Fringe and fringe tassels can add a fun finished edging to any knit or crocheted item. Fringe decoration is often added to a scarf, shawl or blanket, but you can also attach tassels to sweaters, purses, pillows and other goods. And adding fringe to these items is probably a lot easier than you think!

Here are step-by-step directions for adding fringe to your knitting or crochet project.

Materials Needed:

materials for making and attaching fringe
materials for making and attaching fringe | Source

The materials to make fringe tassels are very simple and are probably things you already have at hand:

your yarn - how much yarn you will need depends on how many tassels you want to make and the length of the edge you are attaching it to.

a good pair of scissors - you want to use sharp scissors that will cut your yarn cleanly and not fray the ends.

a crochet hook - I use a size H crochet hook, which seems to work well for all my fringe projects.
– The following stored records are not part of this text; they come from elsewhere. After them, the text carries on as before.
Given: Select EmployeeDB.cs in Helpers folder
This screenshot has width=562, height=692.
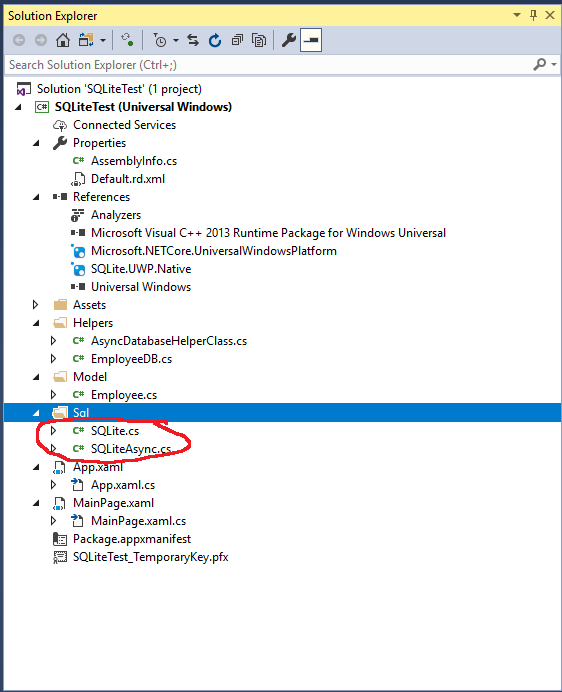Looking at the screenshot, I should coord(131,359).
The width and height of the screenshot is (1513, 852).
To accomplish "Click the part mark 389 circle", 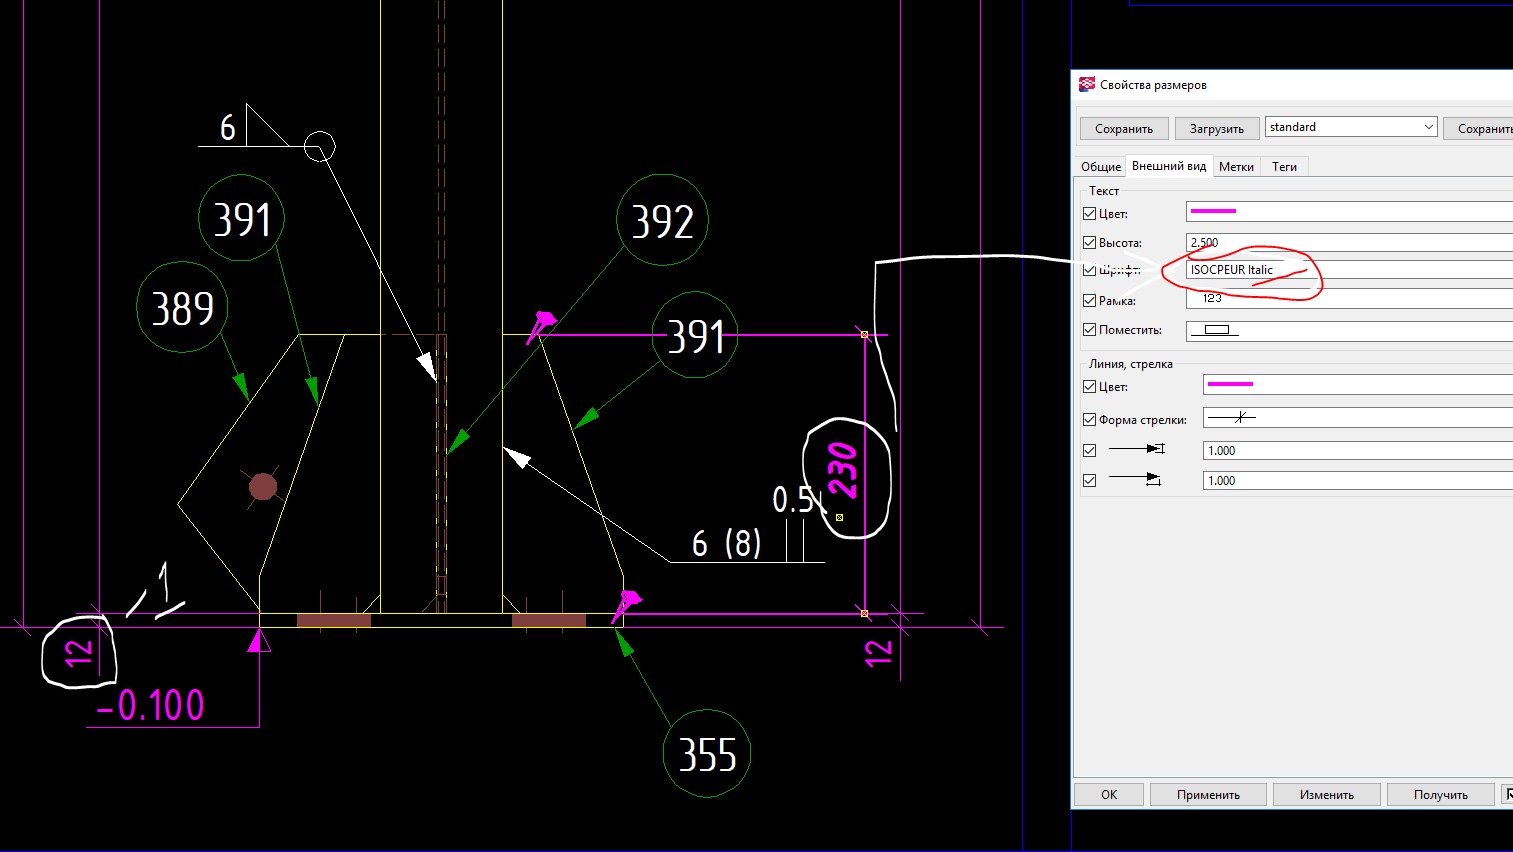I will 182,308.
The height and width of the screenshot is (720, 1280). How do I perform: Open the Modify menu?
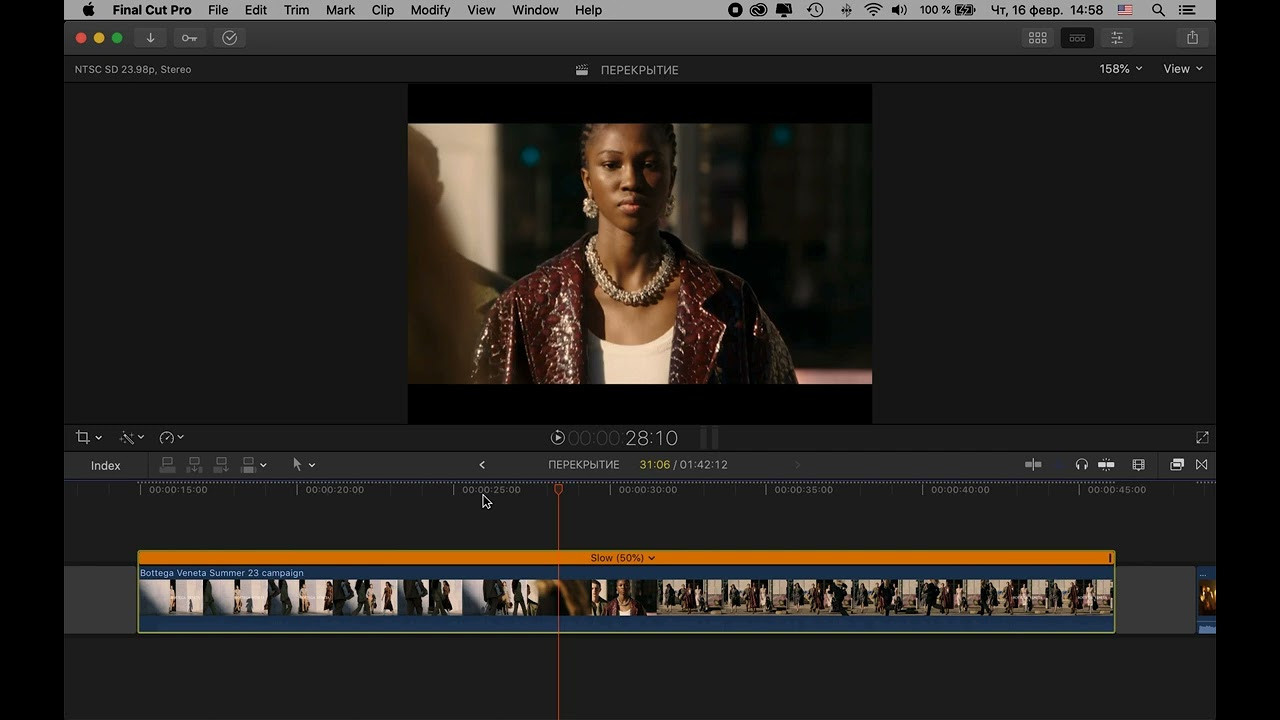point(430,10)
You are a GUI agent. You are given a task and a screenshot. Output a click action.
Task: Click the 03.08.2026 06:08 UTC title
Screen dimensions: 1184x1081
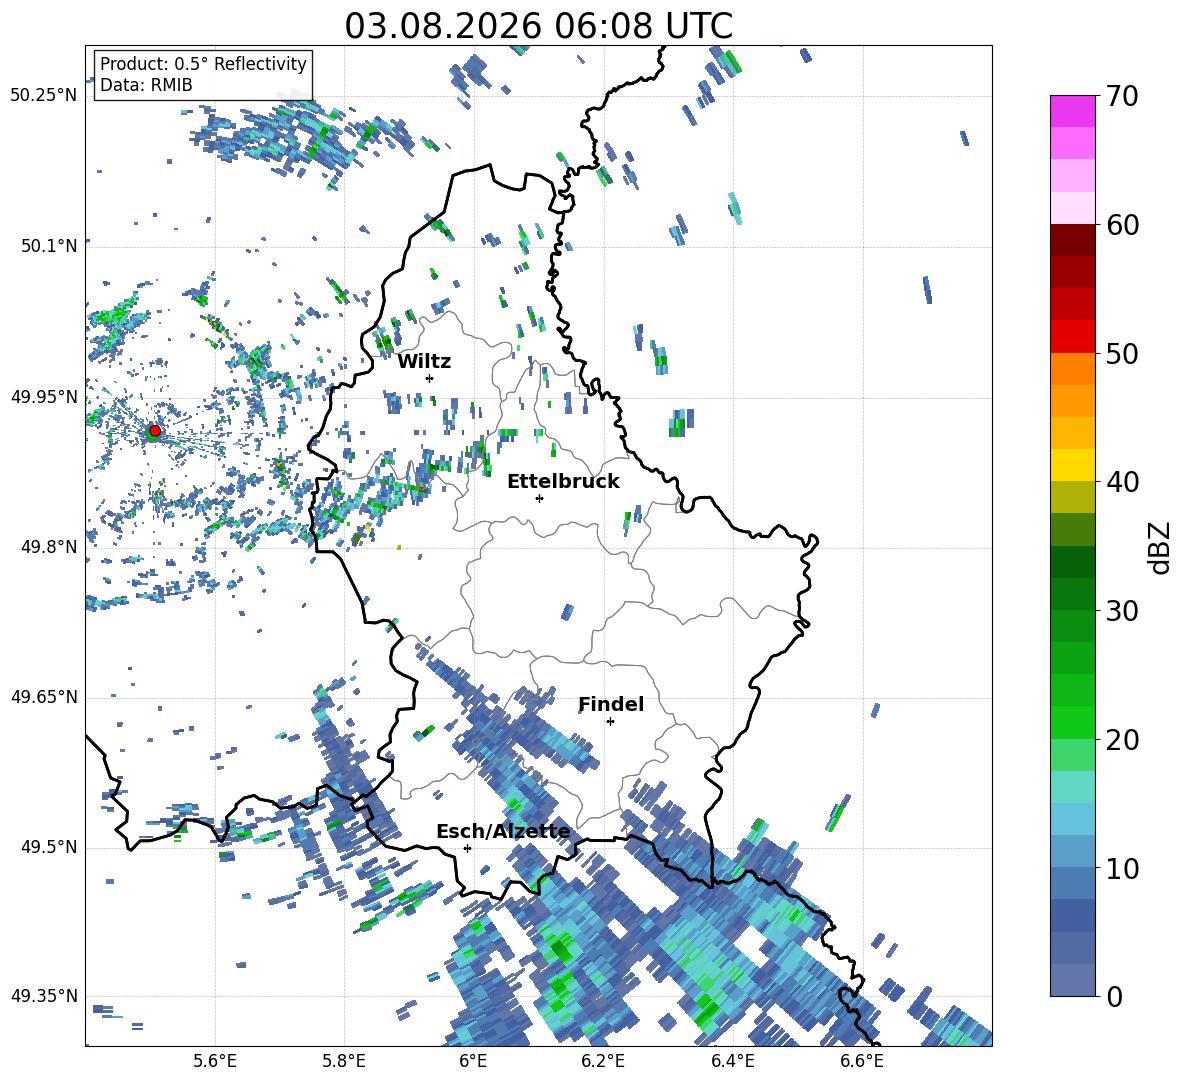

Crochet hooks are sold at most craft and yarn supply stores and websites. You want a hook that is big enough to hold 3 or 4 strands of the yarn you're using, but small enough to fit through your knitted or crocheted material.

a piece of cardboard - the cardboard should be at least 10 inches long. The width depends on how long you want your fringe. You should cut your cardboard to be 1/2" wider than the length of your finished tassels. So, if you want your fringe to be 3 inches long, cut your cardboard to be about 3 1/2 inches wide.

The length of your fringe is really a personal choice. I generally make my fringe tassels between 3 to 4 inches long for most scarves, shawls, and sweaters. If I am using bulky or extra bulky yarn, I might make them 5 to 6 inches long. For pillows, I would suggest adding shorter tassels - 1 1/2 to 2 1/2 inches long.

Directions for Making Your Fringe

First step: cut your cardboard to be 1/2" wider than however long you want your finished fringe.

Length of Finished Fringe
Cut Cardboard to this Width
2 inches
2 1/2 inches
3 inches
3 1/2 inches
4 inches
4 1/2 inches
5 inches
5 1/2 inches
6 inches
6 1/2 inches

Once your cardboard is cut, start winding your yarn around your piece of cardboard width-wise. As you wind the yarn, try not to pile it in one area on your board. Instead, move down the length of your cardboard, building a uniform layer of yarn as you wind.

You will need to wind a lot of yarn to make fringe for the edge of most items, probably more yarn than you think :)

I like to make my fringe in smaller batches, and wind and cut more as I need it. This method might take a little longer, but I'm not cutting up more of my yarn than I need.


Cut your yarn along the bottom edge of your cardboard (only) to make the lengths of fringe. Your cut yarn will be twice as long as your fringe tassels.

Then place your yarn in bundles for each of your fringe tassels. I like to use groups of 3 or 4 strands of yarn for each of my tassels. Be careful to line up your yarn evenly in each bundle so the edges of your tassels will be even and clean.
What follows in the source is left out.